Kate Hawley: In the Metro section of Tuesday’s New York Times, David Gonzales writes artfully about “urban gleaner” Charles Kelly, who for 21 years has made his living redeeming cans and bottles for a five cent deposit. But, as Gonzales points out, Kelly isn’t just redeeming the detritus of our consumer society for money. According to his pastor, Rev. Earl Kooperkamp, he’s part of a “moral economy of redemption.”
Implicit in the story is a powerful idea: that our work, however humble, can have moral dimensions. And it’s rare to see journalism about religion interwoven with the fabric of everyday life. Still, what Gonzales is doing is not new. He is, as the Times takes care to remind us especially often at holiday time, remembering the neediest, in the Protestant progressive tradition of the press.
Kelly, a churchgoer, a member of the choir, and a volunteer in a soup kitchen, makes an excellent subject for this kind of story. He’s one of the virtuous poor, to whom our sympathies can flow unabated. And Kooperkamp says that Kelly is living off society’s abundance, making money by cleaning up the streets. There are environmental benefits, too. What a nifty solution to the problem of poverty.

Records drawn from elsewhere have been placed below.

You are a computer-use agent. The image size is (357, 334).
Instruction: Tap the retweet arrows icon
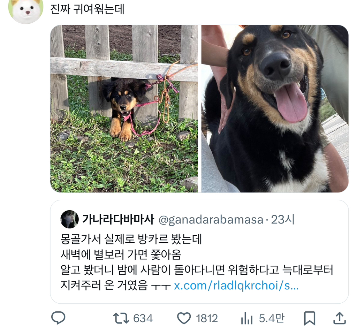[121, 318]
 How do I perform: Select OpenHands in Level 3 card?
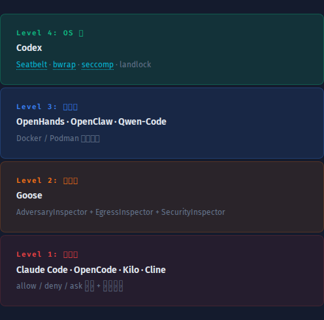41,121
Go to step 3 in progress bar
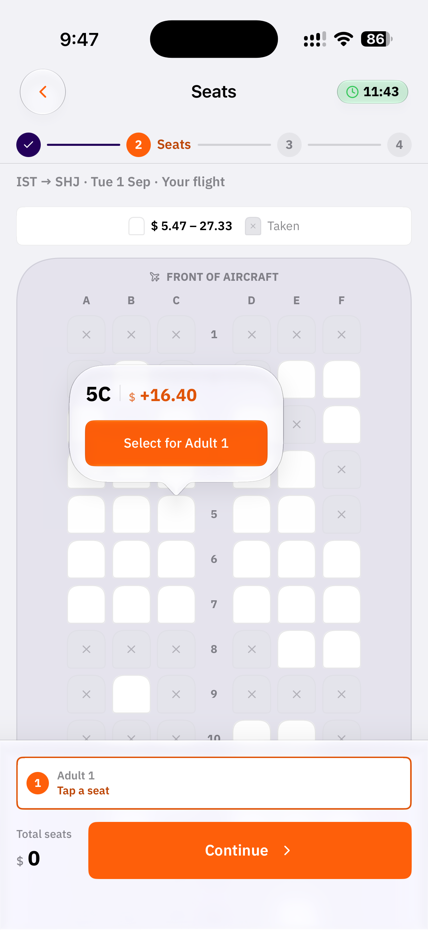The width and height of the screenshot is (428, 930). (x=289, y=145)
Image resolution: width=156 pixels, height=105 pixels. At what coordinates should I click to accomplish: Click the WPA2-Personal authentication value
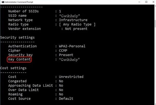click(72, 46)
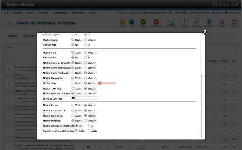Click the modal vertical scrollbar
This screenshot has width=242, height=150.
coord(201,106)
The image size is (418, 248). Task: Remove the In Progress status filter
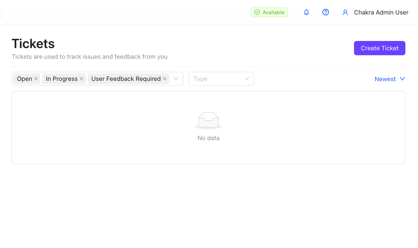pos(82,79)
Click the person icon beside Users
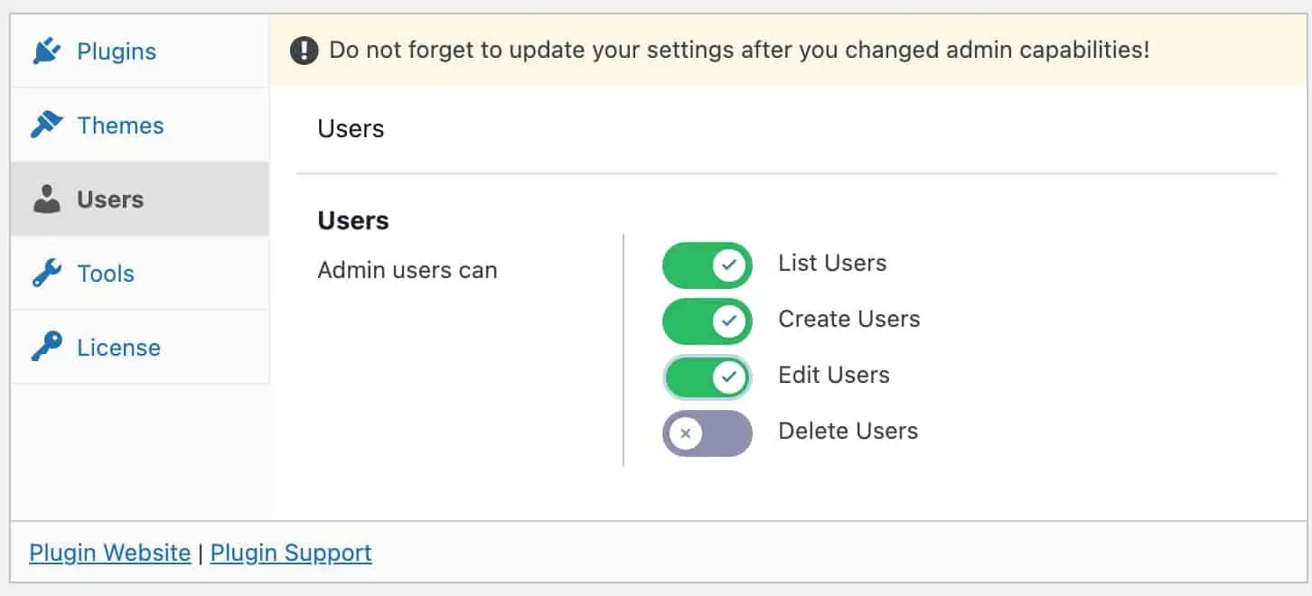Image resolution: width=1312 pixels, height=596 pixels. [46, 200]
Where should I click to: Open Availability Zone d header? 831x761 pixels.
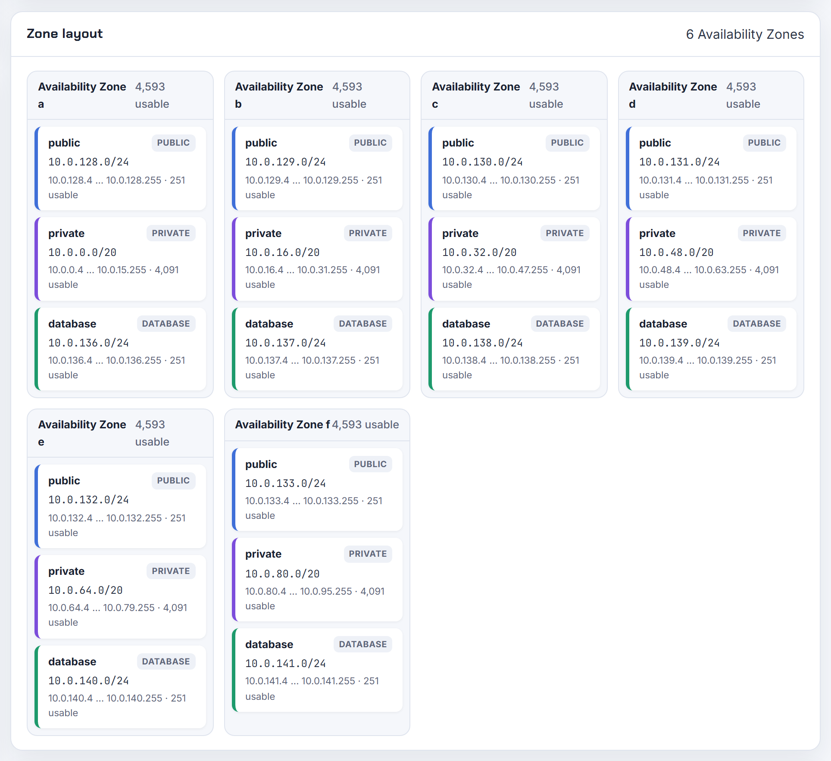point(711,95)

An even niftier solution would be a system where people don’t have to make a living collecting cans. In this sense, redemption doesn’t just have a double meaning, it’s double edged. It can help those suffering to feel saved. But it can also give poverty a whiff of sanctity. At the end of the story, Kelly heads out to the work in the streets, fortified by his beliefs. “He did not feel alone,” Gonzales writes. Still, he only gets five cents a can.